◆ **Required work**: Extend the article on Uzbekistan's presidential election, beginning after its final sentence.

◆ **Study text**:
_ _ _ _ _ _ _
Uzbeks pick second leader

Shavkat Mirziyaev. Source: Kremlin
Uzbekistan voted on December 4 in an election to appoint acting president Shavkat Mirziyaev as permanent successor to Islam Karimov, the dictator who ruled the Central Asian state for a generation.
Prime minister since 2003, Mirziyaev was made acting president six days after Karimov’s death was announced on September 2, bypassing the constitution which says the upper house Speaker is supposed to take the role. Under the Uzbek constitution, if no candidate receives more than 50 per cent of the votes cast, a second round between the two leaders will take place within one month.
Mirziyaev, 59, faced three “challengers” Khatamjon Ketmanov of the People’s Democratic Party, Sarvar Otamuratov of the Milliy Tiklanish (National Revival) Democratic Party, and Nariman Umarov of the Adolat (Justice) Social Democratic Party.
All three hopefuls supported the authoritarian government. Ketmanov and Umarov ran in last year’s presidential election which was disregarded as a sham by observers. Karimov, who was named Uzbekistan’s Communist Party chief in 1989 and ruled after the Soviet Union fell in 1991, eliminated almost all political opposition. Observers are waiting to see if the regime relaxes its grip under new leadership.
First a provincial governor and then prime minister, Mirziyaev has said that he intended to largely follow the course of his predecessor.
_ _ _ _ _ _ _
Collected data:
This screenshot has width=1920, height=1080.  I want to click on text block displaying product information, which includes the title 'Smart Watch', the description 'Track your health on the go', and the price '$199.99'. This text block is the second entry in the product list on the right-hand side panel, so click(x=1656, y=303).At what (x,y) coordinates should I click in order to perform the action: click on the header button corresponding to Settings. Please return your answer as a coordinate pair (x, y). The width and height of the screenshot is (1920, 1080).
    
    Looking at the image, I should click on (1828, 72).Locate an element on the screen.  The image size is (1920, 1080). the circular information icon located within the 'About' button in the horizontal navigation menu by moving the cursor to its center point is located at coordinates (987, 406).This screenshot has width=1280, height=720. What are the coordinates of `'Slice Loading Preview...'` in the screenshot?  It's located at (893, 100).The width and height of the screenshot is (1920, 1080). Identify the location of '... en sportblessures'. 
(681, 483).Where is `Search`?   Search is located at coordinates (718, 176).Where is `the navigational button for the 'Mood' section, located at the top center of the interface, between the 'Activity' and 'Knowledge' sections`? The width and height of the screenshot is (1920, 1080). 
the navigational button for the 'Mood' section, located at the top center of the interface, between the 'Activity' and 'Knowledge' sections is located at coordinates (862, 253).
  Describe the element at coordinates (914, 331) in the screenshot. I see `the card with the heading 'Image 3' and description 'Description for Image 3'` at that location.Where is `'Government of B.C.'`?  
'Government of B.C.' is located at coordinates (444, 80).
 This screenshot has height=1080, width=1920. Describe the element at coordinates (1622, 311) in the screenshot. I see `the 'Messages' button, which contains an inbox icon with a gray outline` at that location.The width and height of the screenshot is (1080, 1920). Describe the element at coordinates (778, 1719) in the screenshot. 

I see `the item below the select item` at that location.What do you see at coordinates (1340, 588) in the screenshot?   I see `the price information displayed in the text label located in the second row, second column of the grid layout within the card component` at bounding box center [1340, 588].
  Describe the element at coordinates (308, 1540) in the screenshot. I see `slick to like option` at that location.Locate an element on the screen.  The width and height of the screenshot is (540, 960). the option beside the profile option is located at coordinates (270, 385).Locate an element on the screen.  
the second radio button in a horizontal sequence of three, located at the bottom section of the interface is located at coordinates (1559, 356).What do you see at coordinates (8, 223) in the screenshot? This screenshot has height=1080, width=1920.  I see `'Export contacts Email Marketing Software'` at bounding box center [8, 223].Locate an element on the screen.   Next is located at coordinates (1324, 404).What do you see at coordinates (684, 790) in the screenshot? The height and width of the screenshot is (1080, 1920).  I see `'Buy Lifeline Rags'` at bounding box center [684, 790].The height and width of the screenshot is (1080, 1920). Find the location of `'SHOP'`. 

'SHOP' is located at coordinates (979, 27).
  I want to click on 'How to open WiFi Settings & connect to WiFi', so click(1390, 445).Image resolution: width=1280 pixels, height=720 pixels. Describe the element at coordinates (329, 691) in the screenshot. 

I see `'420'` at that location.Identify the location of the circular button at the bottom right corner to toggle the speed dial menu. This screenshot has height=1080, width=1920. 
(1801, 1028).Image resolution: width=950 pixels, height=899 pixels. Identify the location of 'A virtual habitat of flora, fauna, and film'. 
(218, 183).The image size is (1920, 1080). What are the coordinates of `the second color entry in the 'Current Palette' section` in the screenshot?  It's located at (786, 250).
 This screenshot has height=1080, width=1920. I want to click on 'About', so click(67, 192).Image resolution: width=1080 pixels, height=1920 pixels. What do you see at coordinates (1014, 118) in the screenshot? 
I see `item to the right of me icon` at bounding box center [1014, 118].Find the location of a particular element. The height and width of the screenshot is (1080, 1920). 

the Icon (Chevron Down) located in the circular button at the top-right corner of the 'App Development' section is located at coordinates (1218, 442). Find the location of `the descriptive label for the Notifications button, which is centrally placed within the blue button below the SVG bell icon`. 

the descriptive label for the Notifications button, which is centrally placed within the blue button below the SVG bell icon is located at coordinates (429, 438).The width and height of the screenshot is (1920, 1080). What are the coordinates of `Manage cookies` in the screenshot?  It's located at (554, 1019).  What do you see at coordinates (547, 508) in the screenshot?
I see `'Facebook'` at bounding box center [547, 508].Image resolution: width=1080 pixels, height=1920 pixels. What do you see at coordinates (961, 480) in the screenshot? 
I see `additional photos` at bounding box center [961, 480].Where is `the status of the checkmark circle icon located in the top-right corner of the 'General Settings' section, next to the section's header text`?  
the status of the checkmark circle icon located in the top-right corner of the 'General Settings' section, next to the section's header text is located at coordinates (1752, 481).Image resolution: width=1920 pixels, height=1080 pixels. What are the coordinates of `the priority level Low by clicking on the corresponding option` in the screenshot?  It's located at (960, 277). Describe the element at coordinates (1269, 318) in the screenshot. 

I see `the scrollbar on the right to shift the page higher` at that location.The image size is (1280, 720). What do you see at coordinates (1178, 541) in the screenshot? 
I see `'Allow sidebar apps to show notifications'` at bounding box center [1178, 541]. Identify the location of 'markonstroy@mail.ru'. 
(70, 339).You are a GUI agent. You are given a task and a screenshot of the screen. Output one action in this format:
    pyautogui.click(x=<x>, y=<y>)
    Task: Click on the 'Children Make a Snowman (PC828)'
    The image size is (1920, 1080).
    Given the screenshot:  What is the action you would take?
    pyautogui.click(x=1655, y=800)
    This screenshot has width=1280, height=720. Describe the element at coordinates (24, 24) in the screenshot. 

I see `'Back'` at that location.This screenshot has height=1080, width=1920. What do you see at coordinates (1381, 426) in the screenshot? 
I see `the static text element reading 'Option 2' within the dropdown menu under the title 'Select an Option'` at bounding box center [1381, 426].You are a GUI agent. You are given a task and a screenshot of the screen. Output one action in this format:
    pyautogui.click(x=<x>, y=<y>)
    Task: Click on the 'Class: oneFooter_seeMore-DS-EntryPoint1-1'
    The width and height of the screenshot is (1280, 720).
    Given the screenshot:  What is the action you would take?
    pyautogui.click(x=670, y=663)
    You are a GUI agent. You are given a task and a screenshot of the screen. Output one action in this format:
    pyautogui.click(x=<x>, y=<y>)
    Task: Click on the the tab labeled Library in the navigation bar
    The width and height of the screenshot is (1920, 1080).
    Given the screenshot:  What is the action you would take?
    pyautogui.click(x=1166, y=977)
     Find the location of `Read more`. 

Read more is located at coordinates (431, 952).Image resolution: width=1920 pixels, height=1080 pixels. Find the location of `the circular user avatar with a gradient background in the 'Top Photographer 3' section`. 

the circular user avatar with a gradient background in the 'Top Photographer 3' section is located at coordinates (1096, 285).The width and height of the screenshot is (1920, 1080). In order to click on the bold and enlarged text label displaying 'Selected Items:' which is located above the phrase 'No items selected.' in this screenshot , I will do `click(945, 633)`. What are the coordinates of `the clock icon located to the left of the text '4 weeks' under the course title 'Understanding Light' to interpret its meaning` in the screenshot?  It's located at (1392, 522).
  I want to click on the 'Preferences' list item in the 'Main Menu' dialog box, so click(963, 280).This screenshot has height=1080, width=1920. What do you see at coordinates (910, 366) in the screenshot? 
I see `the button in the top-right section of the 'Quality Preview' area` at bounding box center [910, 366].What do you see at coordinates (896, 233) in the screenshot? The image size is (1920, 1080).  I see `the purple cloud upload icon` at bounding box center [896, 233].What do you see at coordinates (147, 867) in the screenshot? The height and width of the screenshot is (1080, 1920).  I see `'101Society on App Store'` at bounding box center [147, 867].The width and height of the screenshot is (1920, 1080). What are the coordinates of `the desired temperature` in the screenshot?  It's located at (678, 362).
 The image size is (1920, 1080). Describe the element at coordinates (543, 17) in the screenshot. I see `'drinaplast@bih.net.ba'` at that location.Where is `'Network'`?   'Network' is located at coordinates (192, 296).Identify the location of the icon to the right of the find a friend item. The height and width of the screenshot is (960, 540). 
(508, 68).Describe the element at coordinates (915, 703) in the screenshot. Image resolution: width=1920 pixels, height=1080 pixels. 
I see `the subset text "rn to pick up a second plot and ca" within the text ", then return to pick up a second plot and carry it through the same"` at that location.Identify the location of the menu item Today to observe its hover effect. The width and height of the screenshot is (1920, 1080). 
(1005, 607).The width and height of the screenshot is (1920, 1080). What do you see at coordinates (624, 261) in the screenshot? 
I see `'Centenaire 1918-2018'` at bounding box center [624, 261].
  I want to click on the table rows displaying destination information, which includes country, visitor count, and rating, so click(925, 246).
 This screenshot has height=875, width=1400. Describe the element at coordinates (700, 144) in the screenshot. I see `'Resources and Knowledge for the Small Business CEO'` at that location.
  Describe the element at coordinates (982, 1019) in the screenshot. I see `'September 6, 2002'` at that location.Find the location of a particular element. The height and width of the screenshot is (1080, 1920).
_ _ _ _ _ _ _
◆ **Result for this exercise**:
Some Uzbek dissidents hope that he will implement economic reforms, allow more freedom at home and open Central Asia’s most-populous country to the world. He said he would continue the policy of not joining any military alliances, not hosting any foreign armies’ bases and not deploying troops overseas.
Uzbekistan is a member of the Shanghai Cooperation Organisation, which includes Russia and China, but withdrew from the Russia-dominated Collective Security Treaty Organisation for a second time in 2012.
Within days of Karimov’s death, four nationals of Kyrgyzstan were freed and police officers were pulled from a border area disputed by the neighbours.
Tajikistan rapidly announced that it had agreed to resume flights between the capitals, Dushanbe and Tashkent, which were shelved in 1992. Kazakhstan says that it is close to reaching a deal on the long-standing issue of border demarcation.
The developments has been taken as an indicator that unlike Karimov, who reinforced obstacles to regional cooperation, the new president-in-waiting is eager to take a softer line in the region.